┌────────
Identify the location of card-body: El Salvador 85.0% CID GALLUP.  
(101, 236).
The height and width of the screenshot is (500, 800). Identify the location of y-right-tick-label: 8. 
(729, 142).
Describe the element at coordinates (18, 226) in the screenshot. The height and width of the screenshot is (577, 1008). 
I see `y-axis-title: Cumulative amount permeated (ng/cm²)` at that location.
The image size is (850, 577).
└────────
┌────────
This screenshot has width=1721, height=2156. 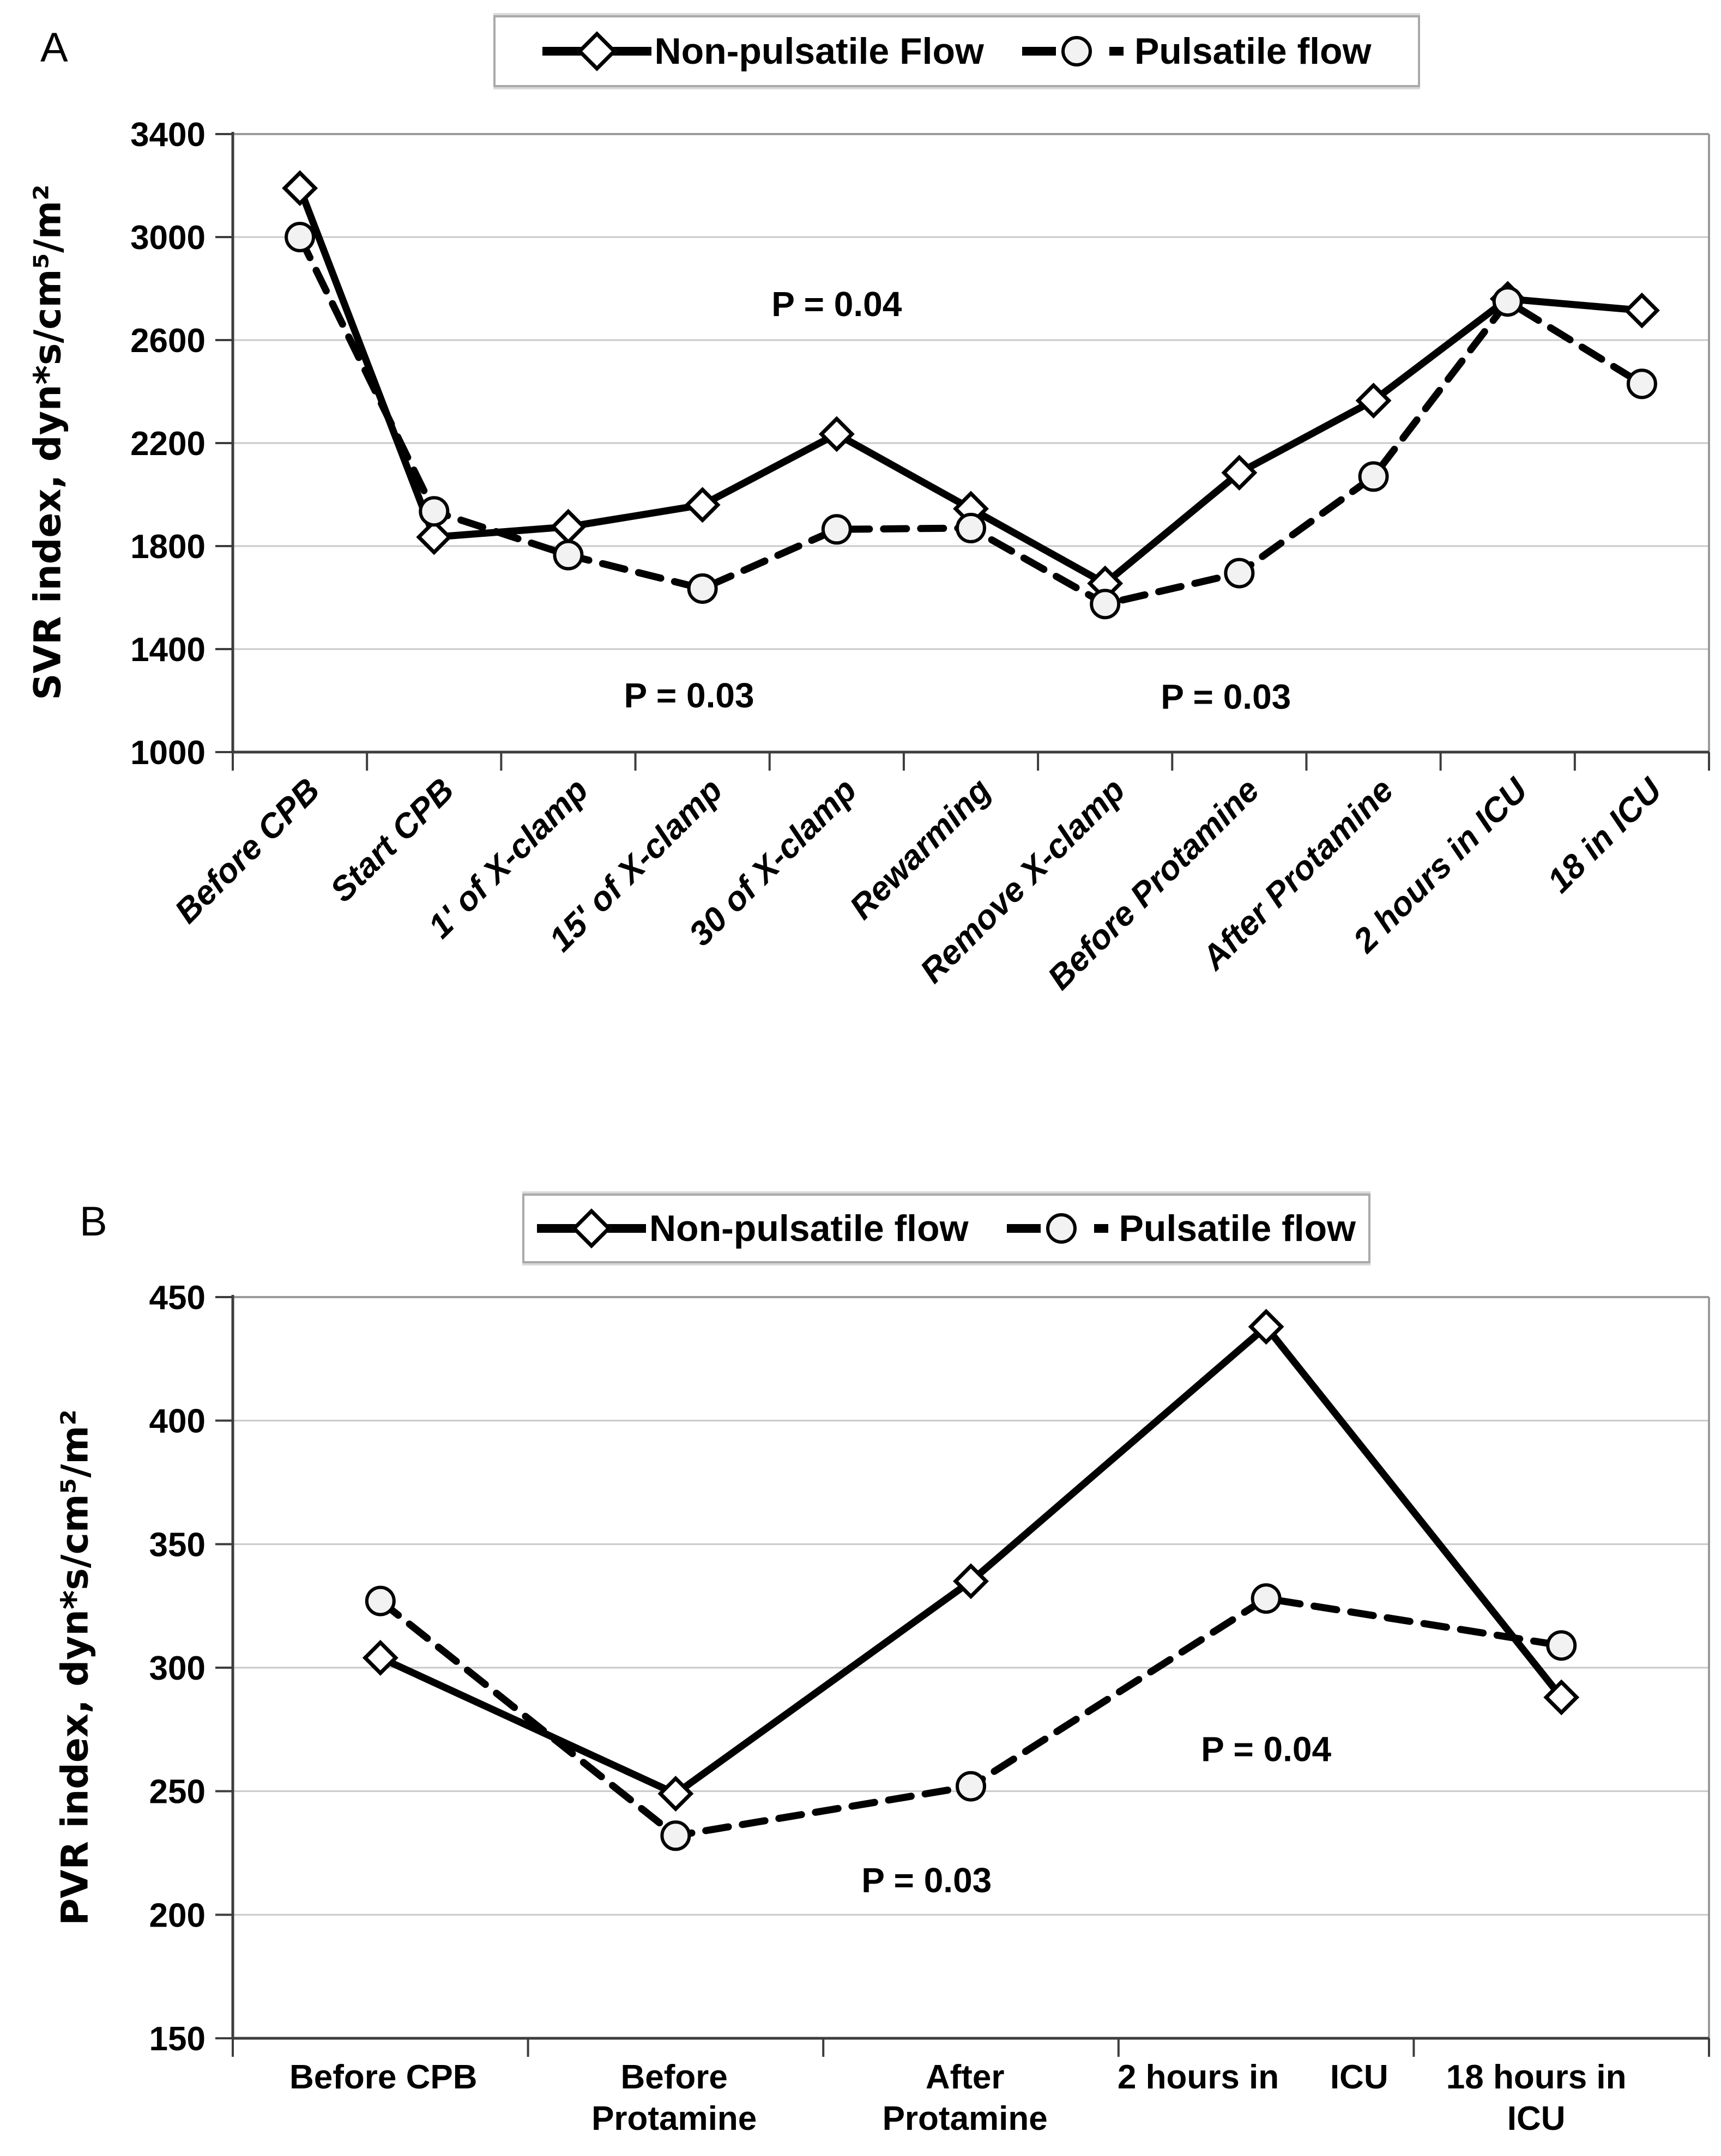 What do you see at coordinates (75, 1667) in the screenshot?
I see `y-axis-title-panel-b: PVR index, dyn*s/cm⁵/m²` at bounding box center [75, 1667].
└────────
= Work task =
Copy the items out word for word, beginning at the line that contains "Identify the location of card-body: El" and stopping after the line that contains "(729, 142).".

= Solution below =
Identify the location of card-body: El Salvador 85.0% CID GALLUP.  
(101, 236).
The height and width of the screenshot is (500, 800). Identify the location of y-right-tick-label: 8. 
(729, 142).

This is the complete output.